Basic Login Security
Typically, a user must enter both a user ID and a password to log in. If the user enters an invalid combination, the system may prompt additional times—based on the value of Maximum Access Failures in Security Control. After the specified number of failures, the user is returned to the operating system, the user account is deactivated, and members of the system administration group are notified by e-mail. The sending address of the e-mail includes the operating system ID of the user who attempted to access the system. Log-In Validation illustrates how this process occurs during log-in.
See Setting Up Security Control.
Note: To completely or partially bypass log-in security, you can configure the system to allow users to access the system based on operating system user ID. See OS-Based Log-in Security.
Depending on the setting specified in Security Control, the system maintains historical records of successful and failed log-in attempts. Use Logon Attempt Report (36.3.23.1) to view log-in history.

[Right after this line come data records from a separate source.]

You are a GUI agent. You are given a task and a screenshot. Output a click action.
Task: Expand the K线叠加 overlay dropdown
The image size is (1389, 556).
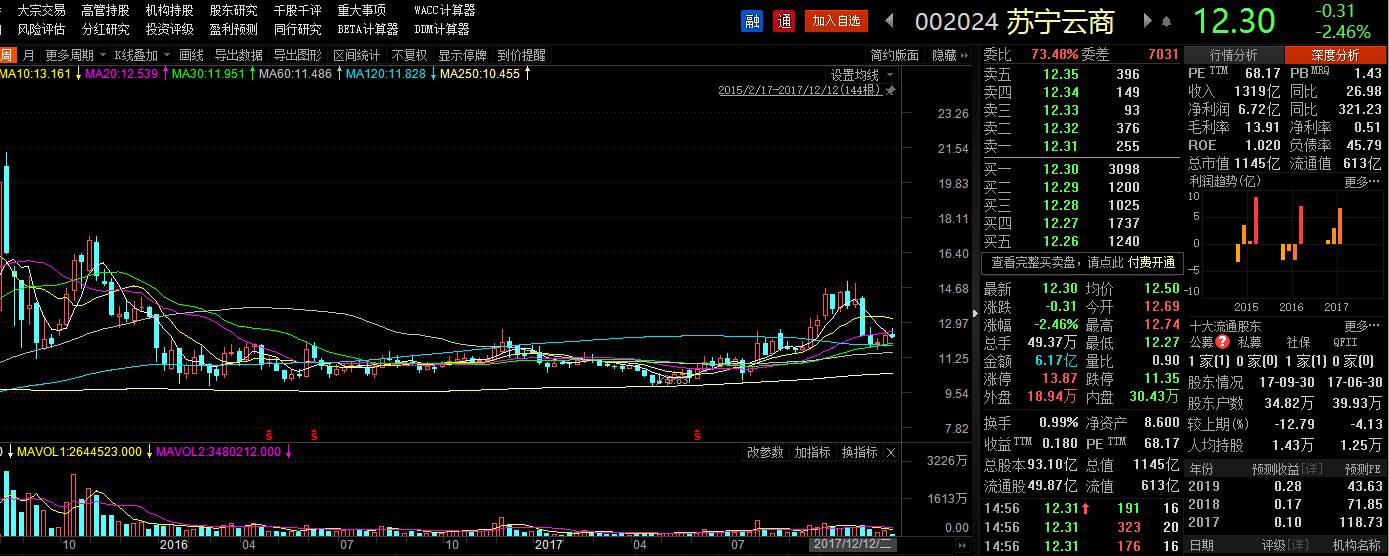[x=141, y=55]
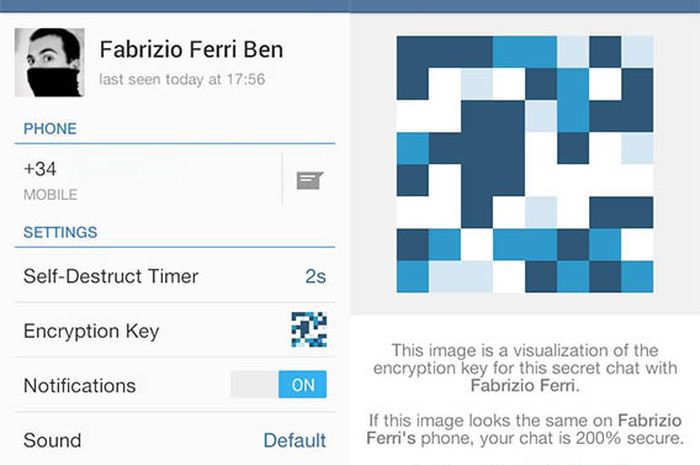Screen dimensions: 700x465
Task: Click the MOBILE phone type label
Action: click(50, 195)
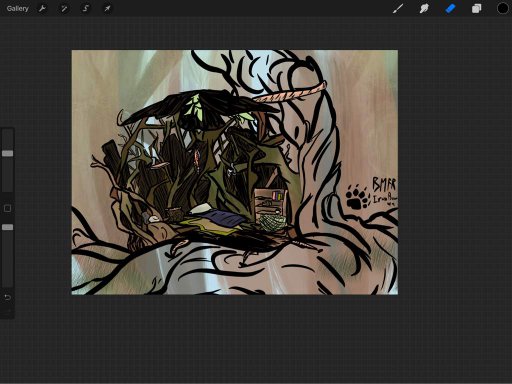
Task: Tap the square Modify button on sidebar
Action: click(x=7, y=209)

Note: In order for the time zone to be properly recorded during log-in and password change, the server time zone must be specified in Database Control (36.24). See Setting a Default Time Zone.

Log-In Validation
This type of log-in security lets you:
Unless you choose to control access from the operating system level, effectively separate application security from the operating system security. The application user ID does not have to be the same as the user ID referenced by UNIX or Windows. See OS-Based Log-in Security.
Provide an extra level of security from unauthorized users. An individual can gain access to an operating system user ID by breaking into the system or stealing a password. Requiring a different user ID and password combination to access the QAD application presents an additional barrier to an unauthorized user.
Track unsuccessful log-in attempts to identify possible unauthorized efforts to access the system.
To provide maximum security, the system does not save log-in related data from session to session. User interfaces typically require users to enter both a valid user ID and a password at each log-in unless you choose to control access directly from the operating system level.